- [Exercise directions]: Pictures stay out, but every line of the data is copied exactly.

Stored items
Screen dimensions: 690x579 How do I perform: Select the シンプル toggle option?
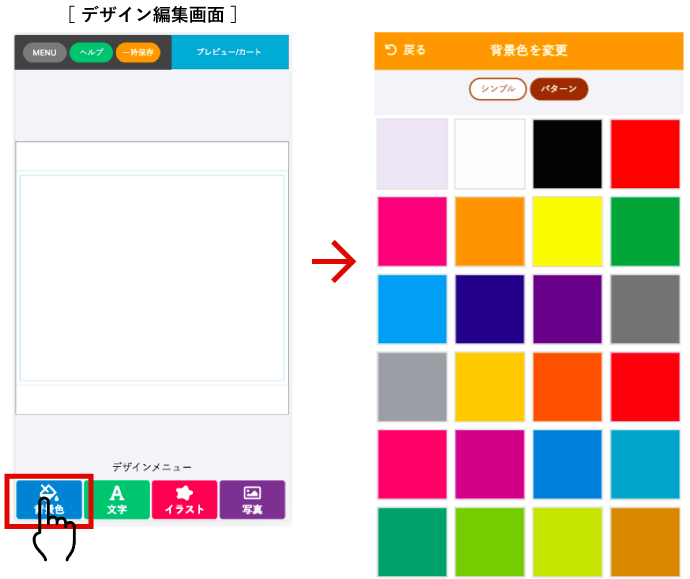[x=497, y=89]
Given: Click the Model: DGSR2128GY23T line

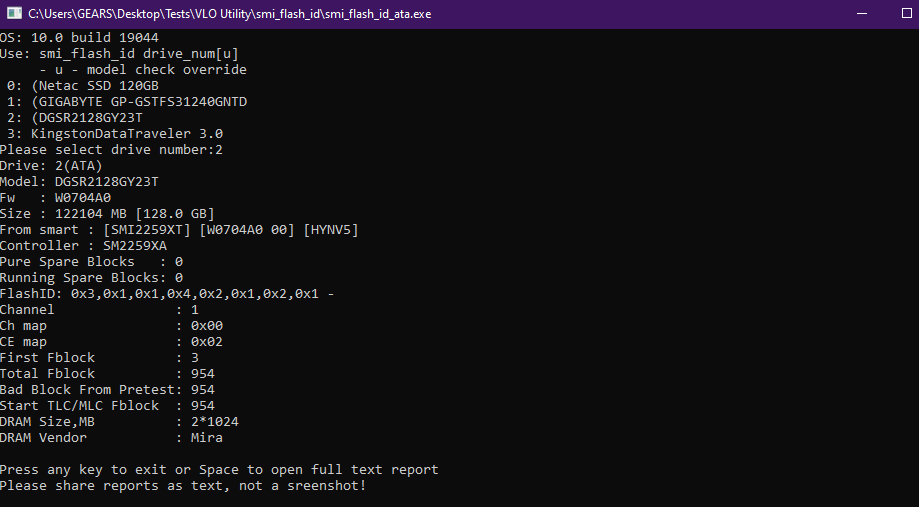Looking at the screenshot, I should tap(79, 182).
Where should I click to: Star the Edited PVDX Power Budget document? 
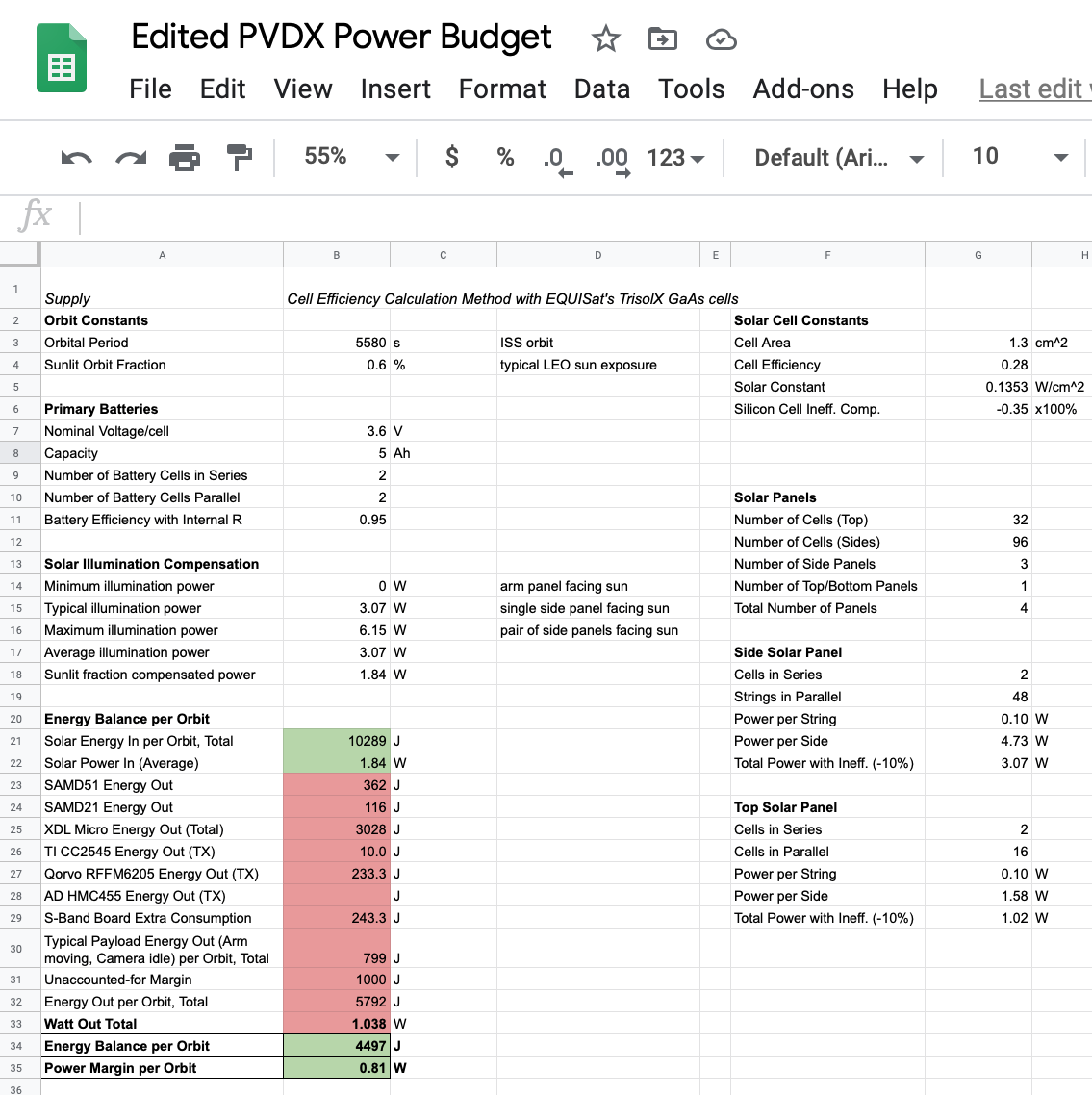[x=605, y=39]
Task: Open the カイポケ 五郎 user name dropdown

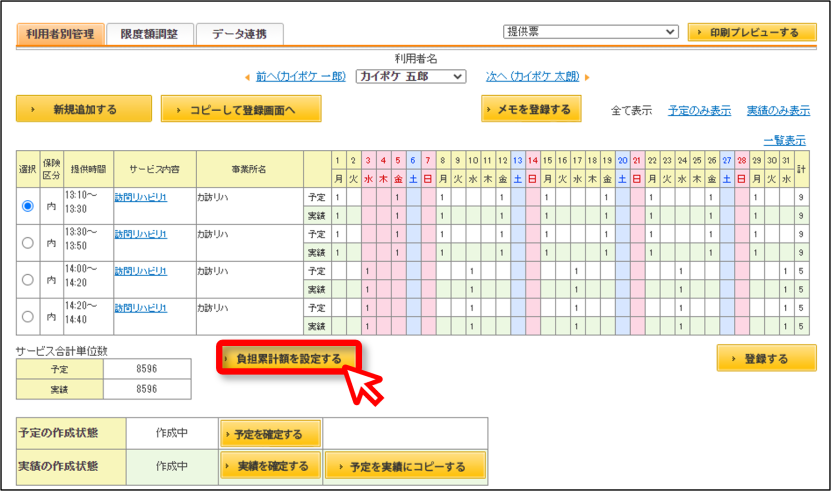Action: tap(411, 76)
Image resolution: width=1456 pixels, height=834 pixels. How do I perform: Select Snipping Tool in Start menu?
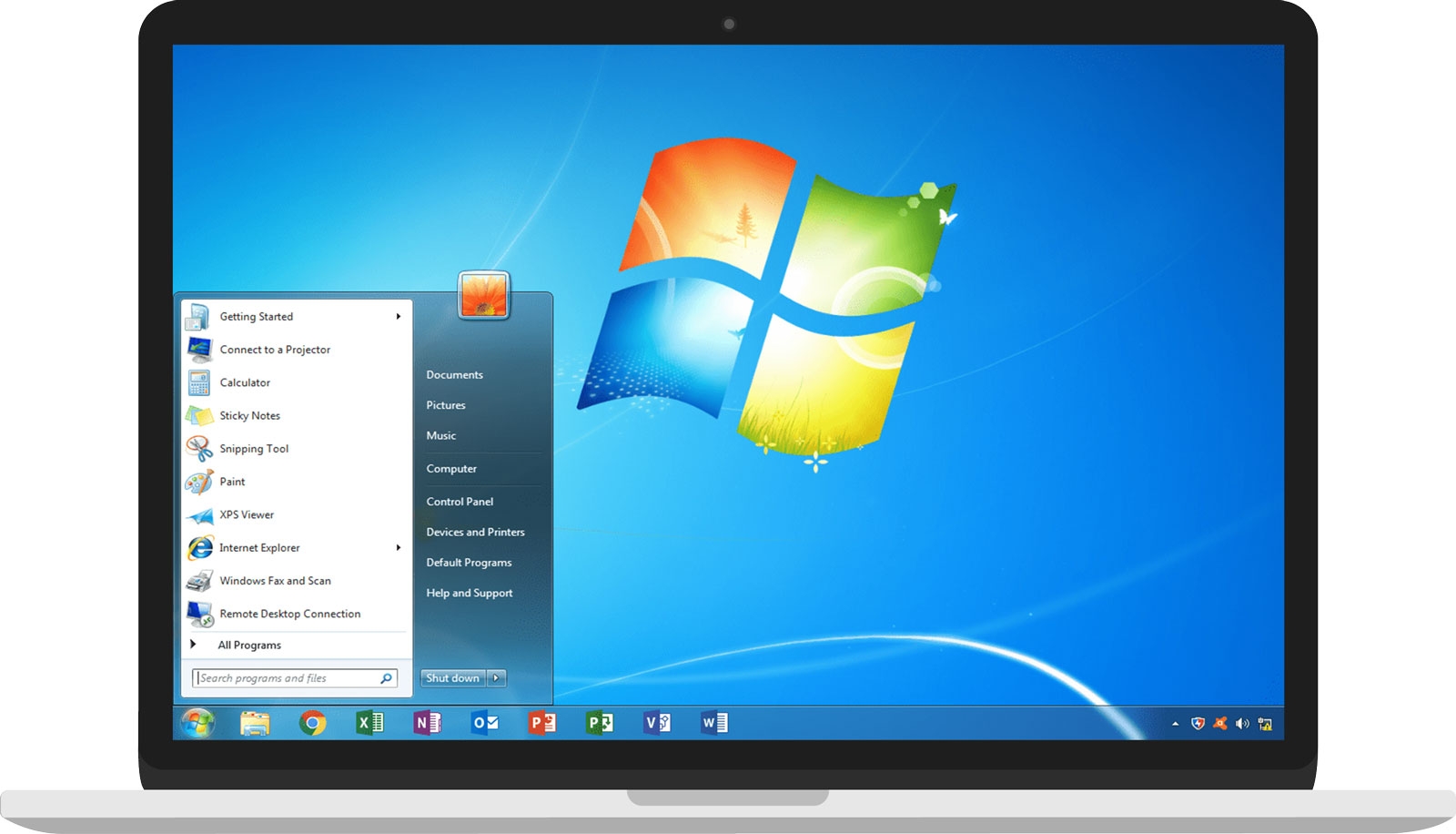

- [Task answer]:
Screen dimensions: 690x579 How do I perform: Select the シンプル toggle option?
[x=497, y=89]
Given: Click the Model: DGSR2128GY23T line

Looking at the screenshot, I should tap(79, 182).
Where should I click to: Star the Edited PVDX Power Budget document? 
[x=605, y=39]
Task: Open the カイポケ 五郎 user name dropdown

Action: tap(411, 76)
Image resolution: width=1456 pixels, height=834 pixels. How do I perform: Select Snipping Tool in Start menu?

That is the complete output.